TRUCE: TRUsted Compliance Enforcement Service for Secure Health Data Exchange

TL;DR

The paper presents TRUCE, a trust- and veracity-aware framework for secure health data exchange under HIPAA and DUA constraints. It integrates static regulatory ground truth with dynamic organizational policies through ontologies and a Trusted Middleware that computes and enforces trust and veracity scores in real time. SPARQL policy reasoning over a knowledge graph enables data-access decisions, and validation on CDC Contact Tracing data up to one million records demonstrates favorable time complexity properties. By extending prior work with veracity and DUA ontologies, the framework supports regulated, explainable data sharing while acknowledging current limitations and outlining avenues for broader policy coverage and game-theoretic enhancements.

Abstract

Organizations are increasingly sharing large volumes of sensitive Personally Identifiable Information (PII), like health records, with each other to better manage their services.
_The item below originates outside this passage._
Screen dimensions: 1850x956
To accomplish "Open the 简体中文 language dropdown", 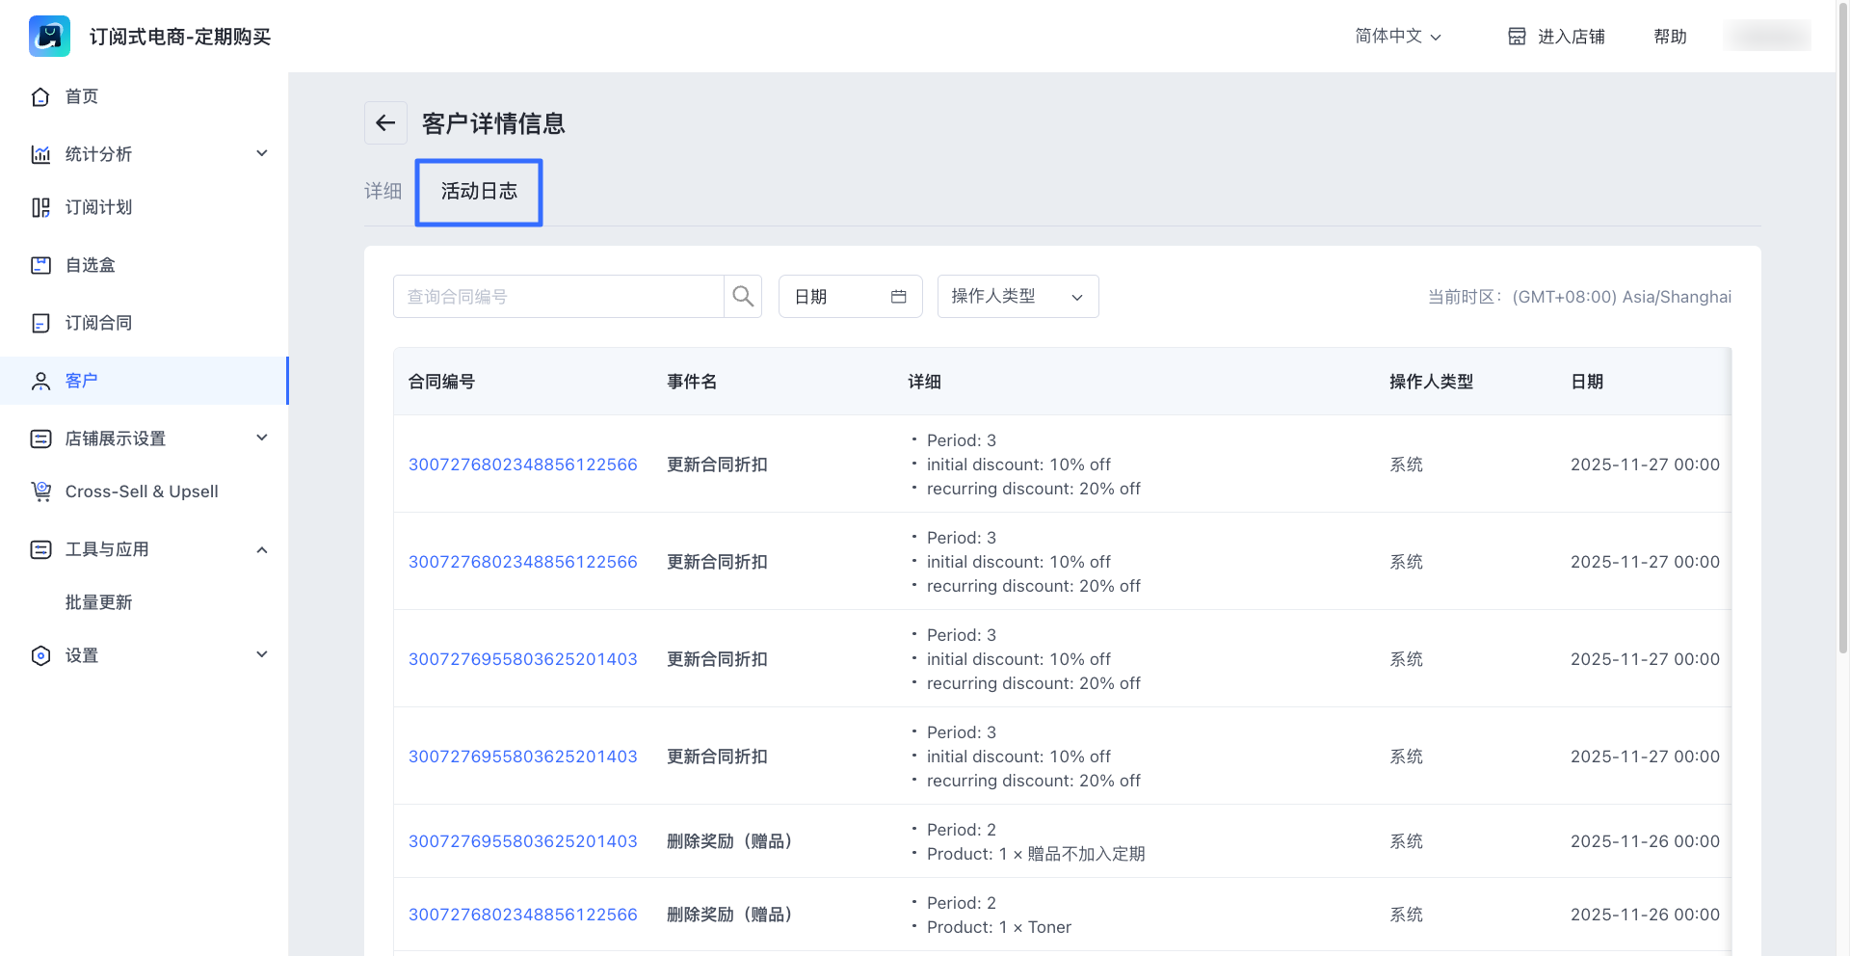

Protecting PII data has become increasingly important in today's digital age, and several regulations have been formulated to ensure the secure exchange and management of sensitive personal data. However, at times some of these regulations are at loggerheads with each other, like the Health Insurance Portability and Accountability Act (HIPAA) and Cures Act; and this adds complexity to the already challenging task of Health Data compliance. As public concern regarding sensitive data breaches grows, finding solutions that streamline compliance processes and enhance individual privacy is crucial. We have developed a novel TRUsted Compliance Enforcement (TRUCE) framework for secure data exchange which aims to automate compliance procedures and enhance trusted data management within organizations. The TRUCE framework reasons over contexts of data exchange and assesses the trust score of users and the veracity of data based on corresponding regulations. This framework, developed using approaches from AI/Knowledge representation and Semantic Web technologies, includes a trust management method that incorporates static ground truth, represented by regulations such as HIPAA, and dynamic ground truth, defined by an organization's policies. In this paper, we present our framework in detail along with the validation against the Health Insurance Portability and Accountability Act (HIPAA) Data Usage Agreement (DUA) on CDC Contact Tracing patient data, up to one million patient records. TRUCE service will streamline compliance efforts and ensure adherence to privacy regulations and can be used by organizations to manage compliance of large velocity data exchange in real time.

Paper Structure

This paper contains 20 sections, 8 figures, 1 table, 3 algorithms.

Figures (8)

  • Figure 1: Trusted compliance enforcement framework. The framework grants access to data by reasoning over regulation ontology. According to users' compliance to the regulation, the framework evaluates their trust scores and updates them in the graph database.
  • Figure 2: Trust ontology with three main pillars - identity, behavior, and veracity - and corresponding classes from an application ontology.
  • Figure 3: Data Usage Agreement Ontology
  • Figure 4: Trusted Middleware Data Exchange Cycle
  • Figure 5: Execution time of each measurement on dataset sizes from 1k to 1m. Query execution time linearly increased according to the dataset size while policy check and trust update time have little change.